Die Völker der Erde sind in Bewegung: Menschen wechseln aus wirtschaftlichen oder politischen Gründen ihren Lebensmittelpunkt. Eine Herausforderung, mit der sich die europäische und auch österreichische Gesellschaft auseinandersetzen muss. Wichtig dabei ist, die Menschen auch hinsichtlich des Erwerbs der Landessprache zu unterstützen. Ein Weg läuft hierbei über gezielte Sprachfördermaßnahmen.
Ab dem kommenden Schuljahr werden in Österreich sogenannte „Deutschförderklassen“ Realität. Wie im neuen Bildungsprogramm der Bundesregierung vorgesehen, sollen diese Klassen – wider die Empfehlungen von ExpertInnen – SchülerInnen mit nicht-deutscher Familiensprache, die „dem Unterricht nicht folgen können“, dabei helfen, die deutsche Sprache in intensiver Form getrennt von der Regelklasse zu erlernen. Diese segregative Form der Sprachförderung wird von vielen kritisiert und widerspricht bisherigen wissenschaftlichen Erkenntnissen eines erfolgreichen Zweitspracherwerbs. An der Universität Graz beschäftigt sich ein enges Netzwerk aus SprachforscherInnen, PädagogInnen und FachdidaktikerInnen mit Lösungen, wie der Erwerb von Deutsch als Zweitsprache für diese Zielgruppe abseits eines isolierten Unterrichts in der Schule aussehen kann.
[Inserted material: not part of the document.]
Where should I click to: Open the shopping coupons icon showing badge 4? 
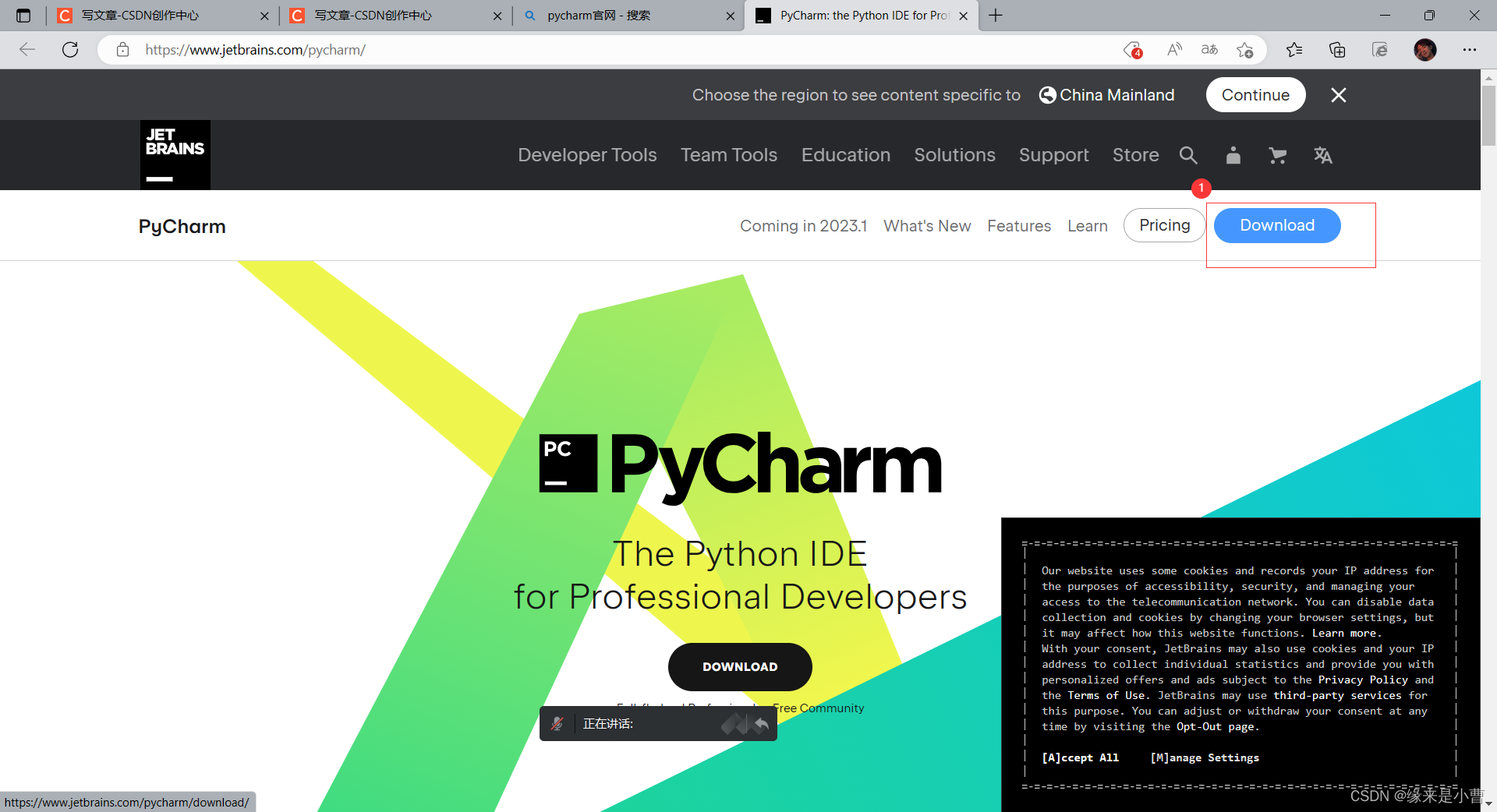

ForscherInnen und Lehrende haben bereits in mehreren Briefen und öffentlichen Bekundungen versucht, auf die Problematik und Gefahr dieser isolierten Deutschförderklassen aufmerksam zu machen. „Ein falscher Weg und Zugang“, nennt Sabine Schmölzer-Eibinger, Leiterin des Fachdidaktikzentrums an der Geisteswissenschaftlichen Fakultät der Universität Graz, dieses Vorhaben der Politik. Sie stellte gemeinsam mit KollegInnen fest: „Die aktuelle Forschung wählt einen anderen Zugang als in diesem Programm vorgesehen ist. Eine Verschränkung von additiver und integrativer Deutschförderung ist weitaus erfolgreicher und vielsprechender als ein rein isolierter Sprachunterricht.“ Untersuchungen haben nämlich gezeigt, dass Kinder eine neue Sprache schneller und besser lernen, wenn sie mit Gleichaltrigen kommunizieren. Zumal die Interaktion in Gruppenarbeiten oder auch in den Pausen trägt wesentlich zum erfolgreichen Spracherwerb bei. Die von der Regierung avisierten 15 bis 20 Wochenstunden Deutschförderung in eigenen Klassen seien daher kontraproduktiv, sagt Schmölzer-Eibinger. Erfolgreicher wäre es, wenn die Kinder die Regeklassen besuchen und zusätzliche Deutschförderung erhalten würden. Das bedeutet mehr soziale Integrität und ermöglicht auch ein individuelles Eingehen auf die Bedürfnisse der einzelnen SchülerInnen. „Dazu kommt noch die Tatsache, dass betroffene Kinder dreiviertel ihrer wöchentlichen Schulzeit nur in Deutsch als Zweitsprache unterrichtet werden“, führt die Fachdidaktikerin aus. „Dieses Trennen von Sprachlernen und Fachlernen, wie Mathematik und Sachkunde, erschwert den Spracherwerb und ist kontraproduktiv.“
Vorschläge für einen wirksamen Deutschförderunterricht wurden von den WissenschafterInnen erarbeitet und in einem Forderungskatalog der Bundesregierung vorgestellt. Darin wird vor allem auf die Kombination von Sprach- und Fachunterricht bis zur Sekundarstufe II wie auch auf ein gezieltes Aus-, Fort- und Weiterbildungsprogramm von Lehrenden, auch hinsichtlich von Mehrsprachigkeit gedrängt. Neue Forschungsansätze und Best-Practice-Beispiele wurden im Rahmen der Tagung „Sprachliche Bildung in der Migrationsgesellschaft zwischen Wertevermittlungs- und Bildungspflicht“ Ende Juni an der Universität Graz erörtert und präsentiert.